=== Dataset content ===
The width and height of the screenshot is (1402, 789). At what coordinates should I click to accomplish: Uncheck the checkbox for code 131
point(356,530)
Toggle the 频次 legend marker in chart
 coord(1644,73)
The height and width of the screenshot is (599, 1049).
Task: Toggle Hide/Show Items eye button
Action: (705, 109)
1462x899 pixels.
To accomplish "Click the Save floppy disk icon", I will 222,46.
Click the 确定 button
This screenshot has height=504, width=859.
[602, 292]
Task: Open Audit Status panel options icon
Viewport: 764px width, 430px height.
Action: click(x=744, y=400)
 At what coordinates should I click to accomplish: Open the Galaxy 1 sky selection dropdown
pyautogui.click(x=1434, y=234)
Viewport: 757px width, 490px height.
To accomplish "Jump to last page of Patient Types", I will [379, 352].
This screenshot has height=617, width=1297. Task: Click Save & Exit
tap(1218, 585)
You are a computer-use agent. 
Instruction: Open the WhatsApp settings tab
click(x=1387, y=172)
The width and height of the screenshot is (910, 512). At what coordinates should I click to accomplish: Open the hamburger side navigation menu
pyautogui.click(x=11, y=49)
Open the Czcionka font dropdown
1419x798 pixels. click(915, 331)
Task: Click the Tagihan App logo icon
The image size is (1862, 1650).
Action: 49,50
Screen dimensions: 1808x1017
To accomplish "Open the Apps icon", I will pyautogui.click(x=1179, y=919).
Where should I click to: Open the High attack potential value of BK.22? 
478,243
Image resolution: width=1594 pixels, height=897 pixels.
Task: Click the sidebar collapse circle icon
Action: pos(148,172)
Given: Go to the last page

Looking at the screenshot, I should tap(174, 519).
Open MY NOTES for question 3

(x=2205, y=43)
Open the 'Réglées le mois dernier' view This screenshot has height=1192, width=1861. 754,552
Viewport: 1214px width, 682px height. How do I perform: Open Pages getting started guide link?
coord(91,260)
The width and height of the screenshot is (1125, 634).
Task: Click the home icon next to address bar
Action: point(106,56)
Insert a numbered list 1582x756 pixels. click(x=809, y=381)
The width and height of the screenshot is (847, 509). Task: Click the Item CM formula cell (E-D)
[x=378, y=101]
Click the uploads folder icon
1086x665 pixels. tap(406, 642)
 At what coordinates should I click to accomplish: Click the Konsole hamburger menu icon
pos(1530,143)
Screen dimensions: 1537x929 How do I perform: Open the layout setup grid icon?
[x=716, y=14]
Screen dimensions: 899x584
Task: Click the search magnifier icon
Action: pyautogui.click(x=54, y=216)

=== Problem requirements ===
The full data, repeated exactly, is the only acceptable output.

=== Written answer ===
The width and height of the screenshot is (1402, 789). At what coordinates should I click to accomplish: Uncheck the checkbox for code 131
point(356,530)
Toggle the 频次 legend marker in chart
 coord(1644,73)
The height and width of the screenshot is (599, 1049).
Task: Toggle Hide/Show Items eye button
Action: (705, 109)
1462x899 pixels.
To accomplish "Click the Save floppy disk icon", I will 222,46.
Click the 确定 button
This screenshot has height=504, width=859.
[602, 292]
Task: Open Audit Status panel options icon
Viewport: 764px width, 430px height.
Action: click(x=744, y=400)
 At what coordinates should I click to accomplish: Open the Galaxy 1 sky selection dropdown
pyautogui.click(x=1434, y=234)
Viewport: 757px width, 490px height.
To accomplish "Jump to last page of Patient Types", I will [379, 352].
This screenshot has height=617, width=1297. Task: Click Save & Exit
tap(1218, 585)
You are a computer-use agent. 
Instruction: Open the WhatsApp settings tab
click(x=1387, y=172)
The width and height of the screenshot is (910, 512). At what coordinates should I click to accomplish: Open the hamburger side navigation menu
pyautogui.click(x=11, y=49)
Open the Czcionka font dropdown
1419x798 pixels. click(915, 331)
Task: Click the Tagihan App logo icon
The image size is (1862, 1650).
Action: 49,50
Screen dimensions: 1808x1017
To accomplish "Open the Apps icon", I will pyautogui.click(x=1179, y=919).
Where should I click to: Open the High attack potential value of BK.22? 
478,243
Image resolution: width=1594 pixels, height=897 pixels.
Task: Click the sidebar collapse circle icon
Action: pos(148,172)
Given: Go to the last page

Looking at the screenshot, I should tap(174, 519).
Open MY NOTES for question 3

(x=2205, y=43)
Open the 'Réglées le mois dernier' view This screenshot has height=1192, width=1861. 754,552
Viewport: 1214px width, 682px height. How do I perform: Open Pages getting started guide link?
coord(91,260)
The width and height of the screenshot is (1125, 634).
Task: Click the home icon next to address bar
Action: point(106,56)
Insert a numbered list 1582x756 pixels. click(x=809, y=381)
The width and height of the screenshot is (847, 509). Task: Click the Item CM formula cell (E-D)
[x=378, y=101]
Click the uploads folder icon
1086x665 pixels. tap(406, 642)
 At what coordinates should I click to accomplish: Click the Konsole hamburger menu icon
pos(1530,143)
Screen dimensions: 1537x929 How do I perform: Open the layout setup grid icon?
[x=716, y=14]
Screen dimensions: 899x584
Task: Click the search magnifier icon
Action: pyautogui.click(x=54, y=216)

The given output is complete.